Although the use of high-sensitive techniques, including both focal and sub-clonal genomic events, inevitably identified a rather high recurrence of TP53 events (TP53 deletions: 34/143 = 24% and TP53 mutations: 12/143 = 8%), as compared to less performing techniques [3, 4], the ROC curve analysis supported the relevance of the detecting both clonal and sub-clonal TP53 alterations. In fact, while clonal deletions (CCF > 63–100%) had an early impact on patient outcome, sub-clonal TP53 alterations (CCF > 10–63%) also proved a strong, albeit delayed, clinical role, proving to be an equally crucial genomic event. On this basis, besides the identification of clonal TP53 events, unequivocally relevant, we strongly support the inclusion of high-sensitive methods to detect sub-clonal events at diagnosis, since they have the potential to more accurately define patients at high risk of progression. Indeed, our results showed that both TP53 CCF spanning from 100 to 10% and TP53 mutations VAF lower than 5% at the time of disease onset, impacted patient’s survival, despite the sub-clonal nature of the lesion in certain patients.

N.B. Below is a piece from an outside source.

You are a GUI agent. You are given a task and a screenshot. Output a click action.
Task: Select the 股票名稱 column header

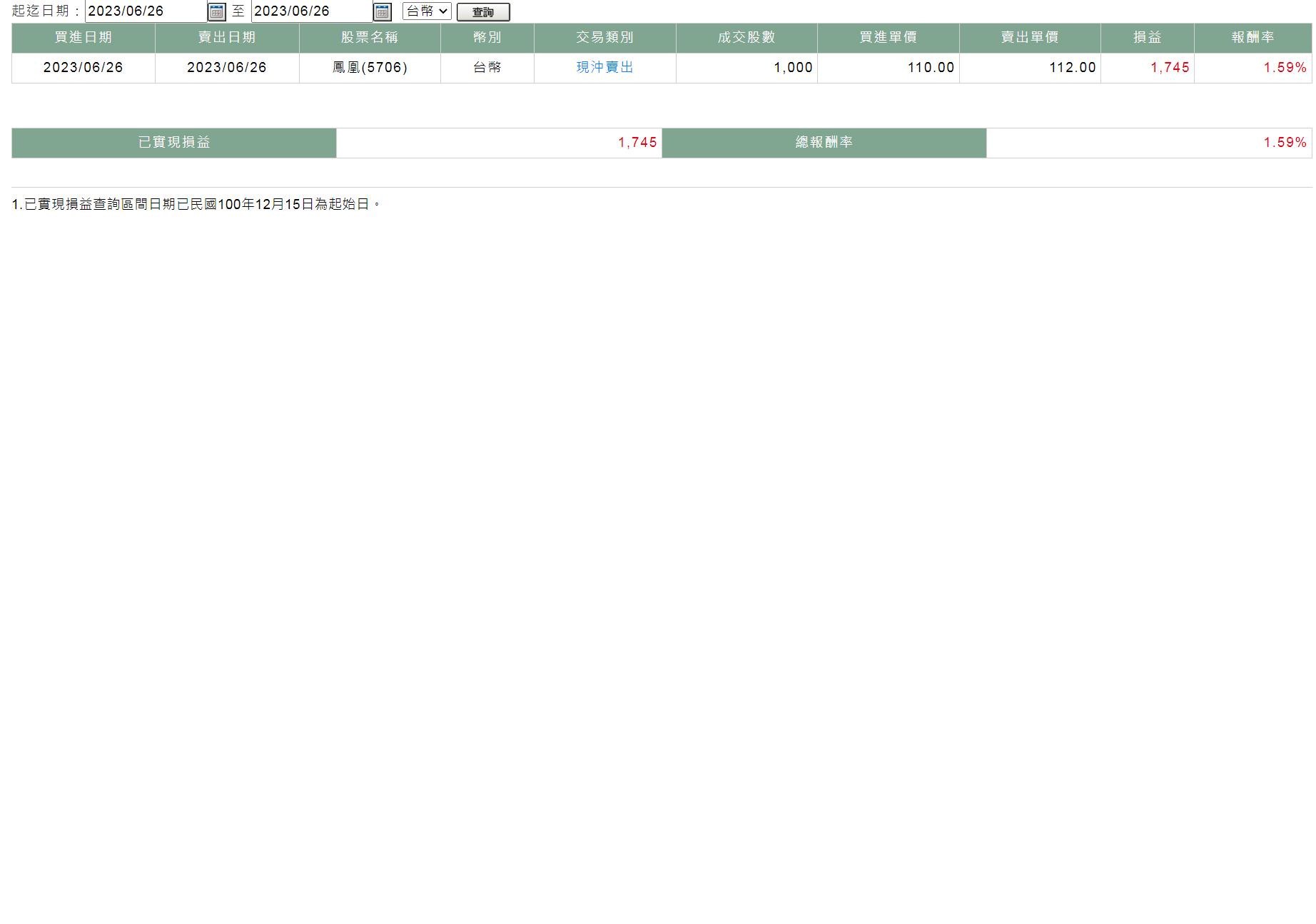[x=370, y=38]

More importantly, we showed that double-hit events on TP53, either homozygous deletion or deletion plus mutation, completely compromised p53 protein function, deeply worsening the clinical outcomes of patients and doubling the risk of second relapses. These data were further validated in a multivariable model, where double-hit events impacted the clinical outcome, independently from TP53 deletion, as detected by the conventional approach which, however, leaves out the presence of possible mutations. The importance to assess both type of alterations (deletion and mutation) was further corroborated by results on p53 protein, showing that the single-hit of TP53 was not sufficient to cause the p53 loss of function, completely abrogated when double-hit events occurred.

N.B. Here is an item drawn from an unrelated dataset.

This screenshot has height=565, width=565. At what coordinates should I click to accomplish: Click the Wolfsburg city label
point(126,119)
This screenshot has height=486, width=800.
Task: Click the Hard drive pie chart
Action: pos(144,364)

Collectively, these data highlight the importance of a wide molecular approach, aimed at defining TP53 genomic status to proper assess the risk of disease in MM patients and, concomitantly, avoid the underestimation of TP53 genomic aberrations.

In the last years, studies derived from large data repository have revealed that MM is characterized by the co-existence of heterogenous clones and sub-clones, being either suppressed or selected under the therapeutic selective pressure during the disease course, eventually defining a linear, neutral, or branched evolution. On this side, even though del(17p) is commonly reported as a clonal event, early detection of sub-clones carrying this aberration in newly diagnosed MM patients, along with longitudinal analysis of samples to assess TP53 molecular status both at diagnosis and at relapse, might represent a critical warning and should not be ignored.

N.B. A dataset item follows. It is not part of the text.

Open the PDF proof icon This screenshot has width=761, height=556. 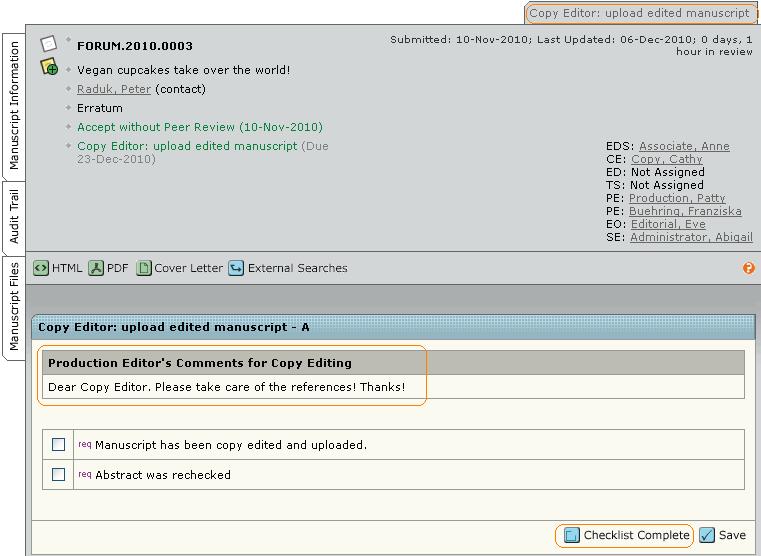click(x=96, y=268)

Taken together, these data supported the relevance of TP53 genomic status in NDMM, by accurately describing the CN and the mutational status of this gene, mainly aiming at the identification of TP53 double-hit events. We demonstrated that both clonal and sub-clonal TP53 aberrations significantly impaired clinical outcome of MM patients, particularly when TP53 was totally compromised, as in case of double-hit events. Moreover, we suggest del17p 10% CCF threshold to be used both for risk assessment of patients enrolled in clinical trials and for diagnostic testing in NDMM. We also showed that the TP53 molecular status has proven clinically meaningful even at relapse, supporting the role of a re-assessment of TP53 molecular status at relapse. Finally, this study emphasized the superiority of highly sensitive molecular approaches, such as SNPs array and Next Generation Sequencing, over conventional methods. The combination of these techniques with the conventional use of FISH in clinical practice and in the diagnostic routine will improve a proper risk stratification and prognostication of MM patients.